Taliban militants and the Islamic State group were behind most of the “direct and indirect” attacks on media workers in Afghanistan, the Afghan Journalists’ Safety Committee (AJSC) said in a new report.
“In the first six months of 2017, 73 cases of violence against journalists were recorded, including 10 cases of killings, 19 beatings, and 12 injured,” the report said.
The report said the violence included killing, beating, inflicting injury and humiliation, intimidation, and detention of journalists.
“Insurgent groups in provinces threaten journalists to self-censorship by telling them to either broadcast what they want or shut down their stations,” Najib Sharifi, the director of AJSC, told a press conference in Kabul on July 25.
Sharifi, told reporters it documented 73 cases of violence against journalists and the existence challenges caused self-censorship in media outlets.

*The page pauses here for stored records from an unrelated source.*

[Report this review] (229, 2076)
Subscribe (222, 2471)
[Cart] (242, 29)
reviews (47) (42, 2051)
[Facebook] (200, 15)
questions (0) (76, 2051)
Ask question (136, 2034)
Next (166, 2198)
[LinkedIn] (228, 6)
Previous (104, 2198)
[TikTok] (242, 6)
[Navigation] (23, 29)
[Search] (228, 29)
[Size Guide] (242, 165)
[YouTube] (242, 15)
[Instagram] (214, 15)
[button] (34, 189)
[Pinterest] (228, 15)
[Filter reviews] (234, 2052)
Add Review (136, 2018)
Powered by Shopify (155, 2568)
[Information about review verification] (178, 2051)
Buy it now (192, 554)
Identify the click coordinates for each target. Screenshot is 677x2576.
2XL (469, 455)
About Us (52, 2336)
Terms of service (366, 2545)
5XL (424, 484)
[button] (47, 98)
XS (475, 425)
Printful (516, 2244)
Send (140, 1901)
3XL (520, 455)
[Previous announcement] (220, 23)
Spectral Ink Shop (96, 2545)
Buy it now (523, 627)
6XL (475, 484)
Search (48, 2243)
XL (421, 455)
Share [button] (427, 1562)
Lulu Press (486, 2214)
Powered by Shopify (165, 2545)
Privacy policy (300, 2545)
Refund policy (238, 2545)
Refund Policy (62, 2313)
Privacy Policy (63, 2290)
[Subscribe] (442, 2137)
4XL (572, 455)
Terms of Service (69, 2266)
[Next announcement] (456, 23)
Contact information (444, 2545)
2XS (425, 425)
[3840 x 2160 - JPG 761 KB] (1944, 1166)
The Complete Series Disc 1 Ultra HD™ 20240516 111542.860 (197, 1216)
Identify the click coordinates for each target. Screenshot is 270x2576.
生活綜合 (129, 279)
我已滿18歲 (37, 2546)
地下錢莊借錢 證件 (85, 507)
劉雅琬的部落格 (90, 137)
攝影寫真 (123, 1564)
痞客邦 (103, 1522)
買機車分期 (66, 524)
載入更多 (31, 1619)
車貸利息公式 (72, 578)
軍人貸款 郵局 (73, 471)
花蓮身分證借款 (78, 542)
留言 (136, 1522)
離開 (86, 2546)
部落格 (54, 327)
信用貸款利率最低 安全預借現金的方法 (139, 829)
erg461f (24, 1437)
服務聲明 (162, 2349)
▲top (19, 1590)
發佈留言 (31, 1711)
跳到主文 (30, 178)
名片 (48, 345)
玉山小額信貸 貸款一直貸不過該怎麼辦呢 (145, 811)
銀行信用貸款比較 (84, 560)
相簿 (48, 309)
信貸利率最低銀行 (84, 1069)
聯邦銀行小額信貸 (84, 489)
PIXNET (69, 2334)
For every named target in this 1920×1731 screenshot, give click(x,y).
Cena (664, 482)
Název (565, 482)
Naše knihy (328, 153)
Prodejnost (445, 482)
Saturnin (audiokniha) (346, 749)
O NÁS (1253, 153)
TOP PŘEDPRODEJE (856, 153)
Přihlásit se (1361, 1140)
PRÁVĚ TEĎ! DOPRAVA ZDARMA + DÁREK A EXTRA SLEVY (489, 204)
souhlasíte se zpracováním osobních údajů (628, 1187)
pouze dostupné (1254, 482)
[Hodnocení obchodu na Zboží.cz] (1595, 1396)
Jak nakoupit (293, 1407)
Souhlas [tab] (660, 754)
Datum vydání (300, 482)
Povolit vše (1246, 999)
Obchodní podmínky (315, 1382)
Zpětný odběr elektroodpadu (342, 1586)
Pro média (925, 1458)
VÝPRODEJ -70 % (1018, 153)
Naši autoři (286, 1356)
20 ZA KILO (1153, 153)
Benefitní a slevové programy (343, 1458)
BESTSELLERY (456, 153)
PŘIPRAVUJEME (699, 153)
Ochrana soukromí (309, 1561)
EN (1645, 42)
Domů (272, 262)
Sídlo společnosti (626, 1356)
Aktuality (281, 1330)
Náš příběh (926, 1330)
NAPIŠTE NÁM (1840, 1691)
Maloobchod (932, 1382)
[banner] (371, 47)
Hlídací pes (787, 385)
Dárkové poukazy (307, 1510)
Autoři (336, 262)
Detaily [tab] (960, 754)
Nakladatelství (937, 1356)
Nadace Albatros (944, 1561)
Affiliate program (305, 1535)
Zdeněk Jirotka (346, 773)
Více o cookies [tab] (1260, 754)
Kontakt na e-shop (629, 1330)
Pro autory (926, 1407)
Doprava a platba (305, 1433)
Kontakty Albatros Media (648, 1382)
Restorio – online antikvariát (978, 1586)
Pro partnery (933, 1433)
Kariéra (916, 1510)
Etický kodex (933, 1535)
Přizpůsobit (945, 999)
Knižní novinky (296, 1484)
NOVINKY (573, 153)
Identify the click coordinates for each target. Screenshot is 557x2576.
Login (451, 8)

The violence included killing, beating, injury, humiliation, intimidation and detention of journalists, he added.
“Those killed have either been directly targeted by terrorist groups or lost their lives as a result of terrorist attacks,” noted Sharifi.
Afghan journalists also confirm the occurrence of violence.
One of the Journalists, Muhammad Ali Reza said, “Besides having problems with terrorist groups, we also have security threats from officials and authorities. Journalists do not have any impunity.”
Journalists in Afghanistan work under extremely difficult circumstances and routinely face violence, threats, and intimidation that prevent them from carrying out their work.